* **TASK DIRECTIONS**
Would you output each record exactly as it stands?

(Stored data)
▶

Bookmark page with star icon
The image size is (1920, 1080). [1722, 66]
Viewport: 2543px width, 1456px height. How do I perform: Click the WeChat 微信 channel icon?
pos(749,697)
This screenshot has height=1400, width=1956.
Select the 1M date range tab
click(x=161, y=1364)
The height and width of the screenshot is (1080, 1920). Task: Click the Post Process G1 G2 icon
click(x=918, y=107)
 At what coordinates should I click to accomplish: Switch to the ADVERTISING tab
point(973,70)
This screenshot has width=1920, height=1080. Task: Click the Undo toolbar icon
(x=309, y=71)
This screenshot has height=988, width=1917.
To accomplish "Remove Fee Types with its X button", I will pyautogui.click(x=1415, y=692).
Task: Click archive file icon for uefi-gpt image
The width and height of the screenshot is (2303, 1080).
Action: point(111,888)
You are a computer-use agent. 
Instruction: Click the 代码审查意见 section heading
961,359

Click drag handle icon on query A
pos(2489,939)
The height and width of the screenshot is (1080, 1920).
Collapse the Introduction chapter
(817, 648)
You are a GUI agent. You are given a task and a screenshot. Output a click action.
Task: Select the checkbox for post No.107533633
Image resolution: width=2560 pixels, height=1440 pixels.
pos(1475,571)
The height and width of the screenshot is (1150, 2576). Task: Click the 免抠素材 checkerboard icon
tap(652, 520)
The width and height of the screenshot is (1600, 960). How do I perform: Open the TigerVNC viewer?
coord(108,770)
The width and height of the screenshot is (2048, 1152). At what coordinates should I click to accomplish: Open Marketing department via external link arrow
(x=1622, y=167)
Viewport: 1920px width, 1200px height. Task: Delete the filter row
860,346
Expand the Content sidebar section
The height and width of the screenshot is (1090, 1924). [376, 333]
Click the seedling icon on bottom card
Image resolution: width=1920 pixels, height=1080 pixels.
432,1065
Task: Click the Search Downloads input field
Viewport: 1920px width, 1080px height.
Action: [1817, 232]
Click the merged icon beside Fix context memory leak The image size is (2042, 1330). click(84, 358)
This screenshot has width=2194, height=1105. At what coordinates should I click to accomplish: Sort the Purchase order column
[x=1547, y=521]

◀

* **TASK OUTPUT**
Bookmark page with star icon
The image size is (1920, 1080). [1722, 66]
Viewport: 2543px width, 1456px height. How do I perform: Click the WeChat 微信 channel icon?
pos(749,697)
This screenshot has height=1400, width=1956.
Select the 1M date range tab
click(x=161, y=1364)
The height and width of the screenshot is (1080, 1920). Task: Click the Post Process G1 G2 icon
click(x=918, y=107)
 At what coordinates should I click to accomplish: Switch to the ADVERTISING tab
point(973,70)
This screenshot has width=1920, height=1080. Task: Click the Undo toolbar icon
(x=309, y=71)
This screenshot has height=988, width=1917.
To accomplish "Remove Fee Types with its X button", I will pyautogui.click(x=1415, y=692).
Task: Click archive file icon for uefi-gpt image
The width and height of the screenshot is (2303, 1080).
Action: point(111,888)
You are a computer-use agent. 
Instruction: Click the 代码审查意见 section heading
961,359

Click drag handle icon on query A
pos(2489,939)
The height and width of the screenshot is (1080, 1920).
Collapse the Introduction chapter
(817, 648)
You are a GUI agent. You are given a task and a screenshot. Output a click action.
Task: Select the checkbox for post No.107533633
Image resolution: width=2560 pixels, height=1440 pixels.
pos(1475,571)
The height and width of the screenshot is (1150, 2576). Task: Click the 免抠素材 checkerboard icon
tap(652, 520)
The width and height of the screenshot is (1600, 960). How do I perform: Open the TigerVNC viewer?
coord(108,770)
The width and height of the screenshot is (2048, 1152). At what coordinates should I click to accomplish: Open Marketing department via external link arrow
(x=1622, y=167)
Viewport: 1920px width, 1200px height. Task: Delete the filter row
860,346
Expand the Content sidebar section
The height and width of the screenshot is (1090, 1924). [376, 333]
Click the seedling icon on bottom card
Image resolution: width=1920 pixels, height=1080 pixels.
432,1065
Task: Click the Search Downloads input field
Viewport: 1920px width, 1080px height.
Action: [1817, 232]
Click the merged icon beside Fix context memory leak The image size is (2042, 1330). click(84, 358)
This screenshot has width=2194, height=1105. At what coordinates should I click to accomplish: Sort the Purchase order column
[x=1547, y=521]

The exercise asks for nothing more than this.